Il y a maintenant presque 30 ans, quelques jeunes économistes – beaucoup formés à l’Université de Chicago où ils avaient suivi les cours de Milton Friedman et d’Arnold Harberger – réformèrent le système des pensions du Chili sous la direction de José Piñera – frère de l’actuel président chilien, Sebastián Piñera. Ils créèrent ainsi un modèle de pension basé sur des comptes individuels de capitalisation. C’était l’alternative au traditionnel système de répartition, où le travailleur ne cotise pas pour sa propre pension, quand viendra le jour de prendre sa retraite, mais bien pour payer celles des personnes déjà pensionnées. En 1981, fut ainsi offerte aux travailleurs la possibilité de continuer à cotiser à la caisse générale publique des pensions ou bien de se lancer dans l’aventure et de placer leurs économies dans des institutions financières privées qui investiraient sur le marché les fonds reçus.

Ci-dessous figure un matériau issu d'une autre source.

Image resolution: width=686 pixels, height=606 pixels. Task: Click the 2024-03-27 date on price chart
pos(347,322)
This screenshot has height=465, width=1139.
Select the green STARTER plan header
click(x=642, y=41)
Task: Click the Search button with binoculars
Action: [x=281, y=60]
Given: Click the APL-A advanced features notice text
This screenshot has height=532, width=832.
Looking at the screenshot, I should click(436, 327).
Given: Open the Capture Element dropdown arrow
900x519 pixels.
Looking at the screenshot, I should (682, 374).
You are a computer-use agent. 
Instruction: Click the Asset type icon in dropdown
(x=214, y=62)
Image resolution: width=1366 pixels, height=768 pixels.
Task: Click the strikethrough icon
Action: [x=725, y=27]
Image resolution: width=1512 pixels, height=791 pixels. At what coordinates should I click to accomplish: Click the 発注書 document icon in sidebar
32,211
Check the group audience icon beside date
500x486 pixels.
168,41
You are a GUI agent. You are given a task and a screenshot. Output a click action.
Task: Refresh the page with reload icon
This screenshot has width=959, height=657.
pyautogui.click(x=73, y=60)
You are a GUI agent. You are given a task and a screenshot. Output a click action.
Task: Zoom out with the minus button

Depuis cette date, le système privé de pension chilien fonctionne très bien. Les cotisants peuvent investir dans cinq types de fonds de pension, selon le risque, et choisir entre différents gestionnaires ou modalités de paiement. À leur mort, la famille continue de percevoir la pension ou le montant total en héritage. La couverture sociale est supérieure à ce qu’elle était du temps du monopole du système public de pension (51% en 1980 contre 70% aujourd’hui) et le nombre total des affiliés s’élevait à 8,5 millions en janvier 2009. Ce qui fait du Chili le pays latino-américain possédant actuellement la meilleure couverture après l’Uruguay. Les salariés, qui sont légalement obligés d’épargner 10% de leur salaire (+2,5% de commission et d’assurance), sont affiliés à 97% à un système privé qui leur coûte moins que le système par répartition (19%) ; les indépendants quant à eux sont libres de le faire.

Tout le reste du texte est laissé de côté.